Claro. Buscas alimentarte bien para tener mejor rendimiento, obviamente que los entrenamientos te cambian. Al ser yo un entrenador, también trabajo con personas que me han cambiado mucho y me han inspirado para hacer más por ellas. Está el ejemplo de una señora que en su primera sesión mostró no tener condición física. Su semblante era decaído. Hoy es otra. Su rostro es otro. Dice que ya no puede dejar de entrenar. Empezó a alimentarse mejor (porque la nutrición va de la mano). Y en el aspecto mental, la transformación fue evidente: bajó su estrés, su vida es ahora más saludable, ella es más amigable.

“Hay una parte divertida en este tipo de carreras, y es el contacto con la naturaleza, la montaña” 

¿Y qué te llevó a hacer ejercicio?

Empecé a hacer ejercicio por salud. Tenía sobrepeso y un problema de corazón. Así empieza la mayoría, porque debe hacerlo. 

Y decidiste hacer más…

Sí. Además, el compartir la experiencia de una vida activa con mi familia es esencial. Me encanta que mi niño prefiera subir a una montaña y no estar pegado tres horas a una pantalla o a un iPad. Desde los tres años lo inscribí en su primera carrera y su experiencia inicial fue meterse al lodo. Se congeló, no sabía qué hacer. Sólo se quedó parado y yo lo impulsé a continuar. Y ya en las siguientes tres carreras, fue y se revolcó en el lodo sin problemas.

Fernando Casanova

“Sólo necesitas tres metros cuadrados para ejercitarte”. No hay excusas.  

¿Cuáles son los principales pretextos que la gente pone para lograr algo así?

La gente dice no tener tiempo. Y bueno, el ejercicio involucra más factores, como dormir bien, comer mejor. La mayoría cree que sólo se trata de hacer ejercicio. Y si me encuentro con alguien sin muchas ganas, entonces le digo: “No te preocupes, que empezamos con algo suavecito”. De pronto esas personas terminan dando más de lo que creían. No siempre debes comenzar con un entrenamiento agresivo. Mucha gente tiene muy buena iniciativa, pero poca capacidad física y viceversa.

¿Qué le recomiendas a quienes no saben cómo cambiar su vida y mente?

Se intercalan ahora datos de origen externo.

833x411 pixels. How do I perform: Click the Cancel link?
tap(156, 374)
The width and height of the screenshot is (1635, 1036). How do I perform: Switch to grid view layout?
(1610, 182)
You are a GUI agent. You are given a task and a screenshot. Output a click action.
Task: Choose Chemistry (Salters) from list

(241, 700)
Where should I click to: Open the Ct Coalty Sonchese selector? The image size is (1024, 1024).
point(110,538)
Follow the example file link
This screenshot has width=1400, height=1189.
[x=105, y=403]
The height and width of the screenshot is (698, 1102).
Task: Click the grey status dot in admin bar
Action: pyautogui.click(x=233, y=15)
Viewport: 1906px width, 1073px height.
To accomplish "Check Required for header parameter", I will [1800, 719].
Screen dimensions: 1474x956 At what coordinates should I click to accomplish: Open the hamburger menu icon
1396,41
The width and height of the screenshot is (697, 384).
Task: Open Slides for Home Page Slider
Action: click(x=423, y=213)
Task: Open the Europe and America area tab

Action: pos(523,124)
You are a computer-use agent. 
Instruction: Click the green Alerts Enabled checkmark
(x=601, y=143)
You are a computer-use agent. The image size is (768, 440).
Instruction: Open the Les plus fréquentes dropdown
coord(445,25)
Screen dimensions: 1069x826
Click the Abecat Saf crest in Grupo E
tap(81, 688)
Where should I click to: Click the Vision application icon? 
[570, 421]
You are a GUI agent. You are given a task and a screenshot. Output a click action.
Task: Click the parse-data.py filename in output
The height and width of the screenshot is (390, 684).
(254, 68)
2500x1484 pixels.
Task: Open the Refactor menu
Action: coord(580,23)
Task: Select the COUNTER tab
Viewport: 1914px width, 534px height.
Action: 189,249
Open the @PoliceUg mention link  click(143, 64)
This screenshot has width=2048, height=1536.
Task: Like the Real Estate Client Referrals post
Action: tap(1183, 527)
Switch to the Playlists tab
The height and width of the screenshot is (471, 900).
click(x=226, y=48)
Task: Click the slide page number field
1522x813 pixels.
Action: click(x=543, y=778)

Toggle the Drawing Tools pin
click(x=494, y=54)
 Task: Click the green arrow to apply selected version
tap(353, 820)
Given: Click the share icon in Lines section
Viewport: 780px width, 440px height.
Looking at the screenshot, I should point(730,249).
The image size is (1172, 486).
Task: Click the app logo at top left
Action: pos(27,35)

Primero tienen que aprender a hacer las cosas de la forma correcta. La educación te permite moverte. En muchas ocasiones las personas empiezan a hacer ejercicio por obligación y lo relacionan con ideas del tipo: “Voy a perder mucho tiempo haciéndolo”, “tendré que levantarme más temprano para ir al gimnasio y luego a trabajar”. En realidad no necesitas más que tres metros cuadrados para activarte. Es suficiente con levantarte media hora antes y hacer algo en casa. Muchos con los que trabajo no tienen las posibilidades económicas, ni el tiempo para trasladarse a un gimnasio. Un tapete de yoga y unas mancuernas es todo lo que se necesita. Y muy pocas personas saben eso, pero al ver que es posible, lo ponen en práctica.

Casanova

Casanova tenía sobrepeso y problemas del corazón. 

¿No crees que te has vuelto un adicto a la adrenalina y por eso haces este tipo de ejercicio extremo?

No. Afortunadamente estoy trabajando y viviendo de esto. No es un hobby, no es algo que esté afectando para mal mi vida, como un vicio, por ejemplo. Hay una parte muy divertida en este tipo de carreras. La cercanía con la naturaleza, con la montaña y, además, entro en contacto con mi niño interno. Si lo piensas bien, a todos nos pidieron o nos enseñaron desde niños a no arrastrarse por el suelo, ensuciarse, enlodarse, mojarse… Pero en las carreras, vale madres eso. Una vez que arrancaste, nada más importa.

¿Te sientes vivo?

Sí. Ver en las personas que llegan a la meta las caras de logro, de haber realizado algo inimaginable, es increíble. Es tan hardcore que haces clic con eso. Como dije, todo empieza cuando te inscribes, ya no hay vuelta atrás. Una amiga me dijo el otro día: “No sé lo que hice. Me voy a morir, ¿verdad?”. Y le contesté: “Claro que no, no te vas a morir, te vas a divertir”. Y otra vez: “Si no la termino, me sacan, ¿verdad?”. Y le respondí con firmeza que no la iban a sacar, que iba a terminar. Si te inscribes, terminas. Es así de simple.